= Cathryn Boch =

French artist

Cathryn Boch (born 1968, Strasbourg), is a French award-winning artist who lives and works in Marseille. She won Drawing Now Prize in 2014. She obtained many residencies abroad and exhibited at key galleries and museums, including MAMCO Geneva in 2009.

== Life ==

=== Education ===
Cathryn Boch was born in Strasbourg in 1968. She graduated from University of Strasbourg in 1990, receiving General Academic Studies Degree (D.E.U.G.) in History of Art. Later she received National Diploma of Plastic Art Studies (1994) and National Superior Diploma of Plastic Expression (1996) from Graduate School of Decorative Arts of Strasbourg. In 2002-2003 Boch also completed Visual Art training (C.F.P.I) at Graduate School of Decorative Arts of Strasbourg.

=== Awards and recognition ===
In 2014 she won Drawing Now Prize. Between 1995 and 2001 Boch was one of four artists known as the group “Les Pisseuses” who chalked exquisite corpses on the walls of Strasbourg.

== Art ==
Boch uses road maps, aerial views, topographic surveys and entire iconography of locating, measing and recording the territory as a raw material for her artworks. As a painter she mixes the colors on her palette to get the desired tone, like a sculptor she takes pieces of the material to give the substance a form.
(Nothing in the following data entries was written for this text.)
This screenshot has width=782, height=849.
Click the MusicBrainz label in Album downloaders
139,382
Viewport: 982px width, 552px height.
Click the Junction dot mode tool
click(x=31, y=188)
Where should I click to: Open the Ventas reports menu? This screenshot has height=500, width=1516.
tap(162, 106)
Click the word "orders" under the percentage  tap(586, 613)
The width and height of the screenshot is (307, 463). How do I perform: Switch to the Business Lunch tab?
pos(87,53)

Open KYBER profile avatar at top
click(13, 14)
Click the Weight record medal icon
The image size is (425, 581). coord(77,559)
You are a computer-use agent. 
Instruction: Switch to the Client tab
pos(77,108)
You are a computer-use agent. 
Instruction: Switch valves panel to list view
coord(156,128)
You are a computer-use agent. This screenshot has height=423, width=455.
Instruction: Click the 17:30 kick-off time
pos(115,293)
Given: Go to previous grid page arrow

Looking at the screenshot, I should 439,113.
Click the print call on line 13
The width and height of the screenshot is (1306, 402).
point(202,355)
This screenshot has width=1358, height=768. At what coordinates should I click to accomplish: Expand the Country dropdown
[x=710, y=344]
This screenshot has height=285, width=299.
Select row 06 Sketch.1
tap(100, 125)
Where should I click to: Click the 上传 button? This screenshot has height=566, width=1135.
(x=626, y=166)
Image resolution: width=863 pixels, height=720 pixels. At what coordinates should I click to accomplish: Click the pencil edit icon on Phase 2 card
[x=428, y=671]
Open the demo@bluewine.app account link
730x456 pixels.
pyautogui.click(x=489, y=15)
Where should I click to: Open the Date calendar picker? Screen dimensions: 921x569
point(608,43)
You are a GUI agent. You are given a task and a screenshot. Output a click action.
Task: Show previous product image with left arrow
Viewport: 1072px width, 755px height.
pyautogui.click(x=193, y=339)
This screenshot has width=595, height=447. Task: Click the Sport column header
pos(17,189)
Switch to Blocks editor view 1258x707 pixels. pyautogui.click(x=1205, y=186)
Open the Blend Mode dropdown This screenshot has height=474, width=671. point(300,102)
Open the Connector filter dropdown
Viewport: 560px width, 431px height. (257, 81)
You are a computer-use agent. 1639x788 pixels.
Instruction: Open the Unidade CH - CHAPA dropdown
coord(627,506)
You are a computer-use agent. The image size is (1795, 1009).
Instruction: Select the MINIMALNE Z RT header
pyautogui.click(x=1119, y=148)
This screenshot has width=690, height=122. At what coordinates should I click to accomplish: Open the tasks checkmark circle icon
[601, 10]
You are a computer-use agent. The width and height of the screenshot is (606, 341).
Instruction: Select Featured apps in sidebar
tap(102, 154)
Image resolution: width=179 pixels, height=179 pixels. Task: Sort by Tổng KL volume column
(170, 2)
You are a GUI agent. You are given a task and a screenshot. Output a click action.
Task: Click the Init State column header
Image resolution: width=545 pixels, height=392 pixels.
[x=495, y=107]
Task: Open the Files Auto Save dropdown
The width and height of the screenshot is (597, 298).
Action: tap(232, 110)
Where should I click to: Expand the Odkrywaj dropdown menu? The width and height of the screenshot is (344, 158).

She calls the job she is doing “drawing”: she works with the paper, touching it, sanding, scraping and piercing, until the drawing is revealed in layers. Manipulating maps with hand sewing, she creates sculptural topography. The tension of the threads hardens the folds and paper turns into sculpture, reinforced with a frosting of sugar or varnish. Tension of the material is used as a metaphor of world's tension shaken by migratory crisis, rise of extremes, wars and global warming. For Boch, born in Alsace border region of parents from both countries, geographical borders in her works is a paradoxical space, both marginal and central, a space of closure and encounter.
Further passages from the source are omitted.